La prima: il consiglio direttivo del parco sarà concordato fra la Regione e il ministro che potrà scegliere due ambientalisti e due cattedratici in una rosa di nomi sardi, così che nell’ente parco la maggioranza sarà di sardi. Con ciò confermando che il sistema delle autonomie sarde sarà in minoranza e, dunque, non spetterà ad esso di gestire la riserva. La seconda interpretazione è ancora più drastica e in contrasto con le certezze di Palomba (“L’autodeterminazione dei paesi è assicurata”). Secondo l’esegeta dell’intesa, la delimitazione del parco contenuta nel documento firmato il 29 dicembre a Roma è la base concreta da cui partire e il governo non è interessato a costituire una riserva a macchia di leopardo. Più esplicitamente: un parco che non comprenda la gran parte dei comuni già individuati non si farà.
Del resto, questa è la posizione degli ispiratori della legge 394, i dirigenti del Wwf italiano, i quali hanno sostenuto che un parco del Gennargentu senza i territori dell’Ogliastra non avrebbe più senso. Si dà il caso che già Arzana, Baunei e Villagrande hanno deliberato per il no all’intesa, che le popolazioni di Orgosolo e Urzullei sono decisamente e palesemente contrarie e che difficilmente saranno convinte del contrario dalla lettura autentica dell’intesa fatta dal funzionario del ministero dell’ambiente. Con la protervia di chi non si rassegna, qualcuno potrebbe ancora voler costituire un parco del Gennargentu senza il Gennargentu e del Golfo di Orosei con ottocento metri di coste, ma che si tratti di una cosa seria è arduo dimostrare.
Sabato in Arzana sarà proposto un parco diverso.
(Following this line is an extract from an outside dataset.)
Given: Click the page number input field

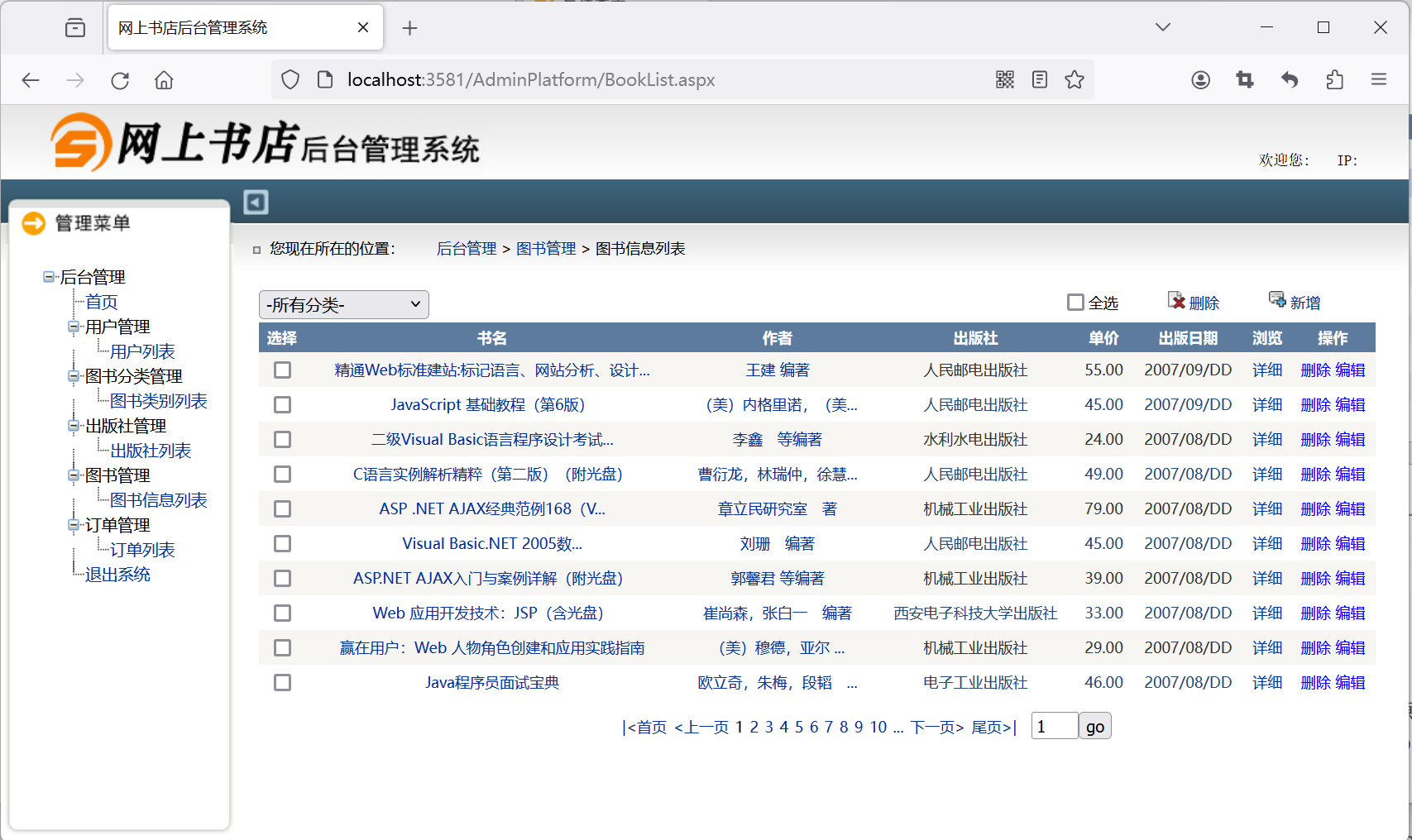Looking at the screenshot, I should [1054, 727].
Si potrà essere d’accordo o in disaccordo con il progetto che verrà illustrato dalle pro loco ogliastrine, ma nessuno potrà continuare a mentire sostenendo che gli avversari dell'intesa sono nemici del parco. Si potrà dissentire dall’idea di un parco intercomunale e preferire, invece, una dizione più adeguata alla grandiosità del bene da difendere, quale potrebbe essere “Parco nazionale sardo” o anche “Parco europeo” e persino una dizione che ne sottolinei la doppia nazionalità: “Parcu natzionale de Gennarghentu-Parco nazionale del Gennargentu”. Ma non si potrà non prender atto che l’intesa del 29 dicembre è uno strumento fallimentare e che varrebbe la pena rinunciarvi. E cominciare seriamente a costruire un parco insieme alle popolazioni che vi abitano e che, complicando l’esistenza a chi già le aveva vendute come anime morte, vogliono continuare a abitarvi.